Biografias

Malawi repete eleições presidenciais anuladas por fraudes


Os eleitores do Malawi regressam às urnas esta terça-feira para repetir as eleições presidenciais, após a reeleição de Peter Mutharika, no ano passado, ter sido anulada por fraudes.
Os candidatos presidenciais são o actual Presidente do Malawi, Peter Mutharika, no poder desde 2014, Lazarus Chakwera, líder do maior partido da oposição do Malawi, o Partido do Congresso do Malawi (MCP) e Peter Kuwani pelo Movimento Mbakuwaku.
A Comissão Eleitoral proclamou Peter Mutharika vencedor das eleições de 21 de maio de 2019, com 38,57% dos votos, quase 160 mil a mais do que os obtidos por Chakwera, com 35,41%, resultados esses considerados fraudulentos pelo Lazarus Chakwera e outros candidatos.
Por vários meses, as ruas de Malawi, foram palco de manifestações da oposição, com casos de violência envolvendo as forças da ordem e diversas audiências perante o Tribunal Constitucional.
O acto surpreendente foi a anulação do escrutínio em Fevereiro, confirmando-se as “irregularidades generalizadas e sistemáticas”, algo que Mutharika sempre negou vigorosamente.

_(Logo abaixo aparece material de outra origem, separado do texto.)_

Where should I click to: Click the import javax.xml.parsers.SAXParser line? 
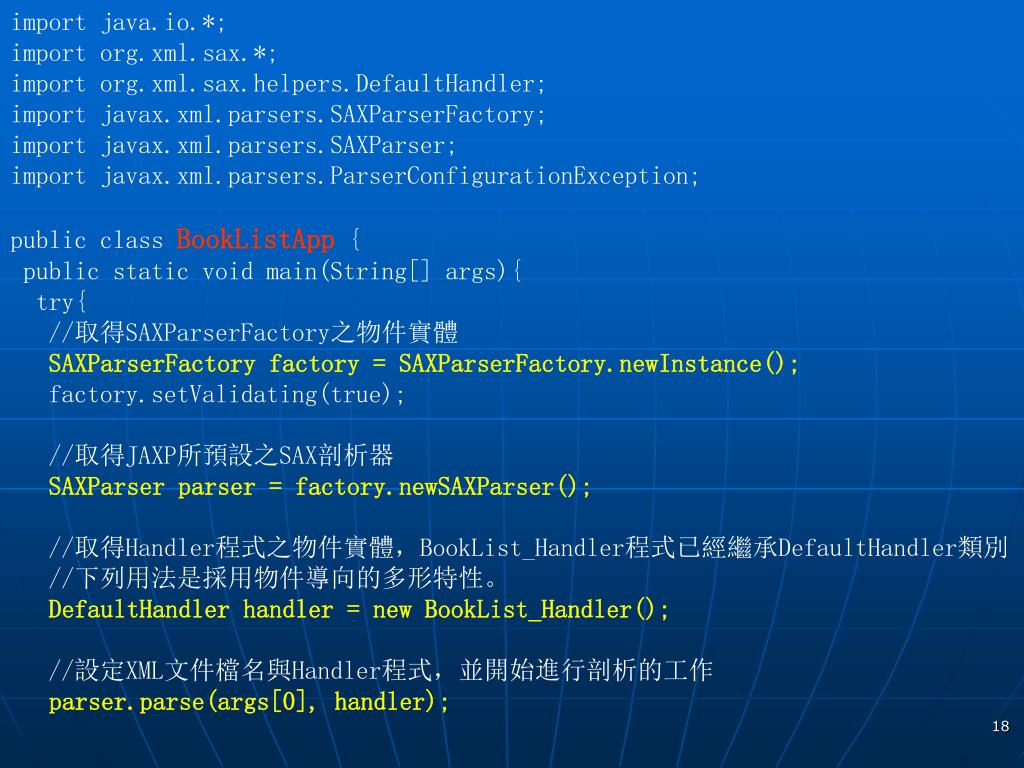233,146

Professor na Universidade de Washington, nos Estados Unidos da América, Peter Mutharika é um especialista em direito constitucional e dirige o Partido Democrático Progressista. Foi eleito em 2014 com a promessa de erradicar a corrupção, na sequência do chamado escândalo 'cashgate', que expôs a pilhagem dos cofres do Estado por uma coligação de quadros do partido no poder, altos funcionários do Governo e empresários.
Mutharika esteve envolvido durante o seu mandato presidencial, acusado de ter embolsado 200.000 dólares de um contrato governamental, mas nunca foi condenado.
Os seus primeiros cinco anos à frente do país foram também marcados pela escassez de alimentos e electricidade, por uma dívida crescente e por um forte abrandamento do crescimento económico.
O seu principal opositor, Lazarus Chakwera, um antigo pastor evangélico e que lidera o Partido do Congresso do Malawi (MCP), o antigo partido único que governou o país de 1964 a 1994 sob o punho de ferro de Hastings Banda.
Desde o início da era democrática, o seu movimento tem perdido sistematicamente todas as eleições nacionais, mas Chakwera acredita que desta vez pode quebrar esta tendência.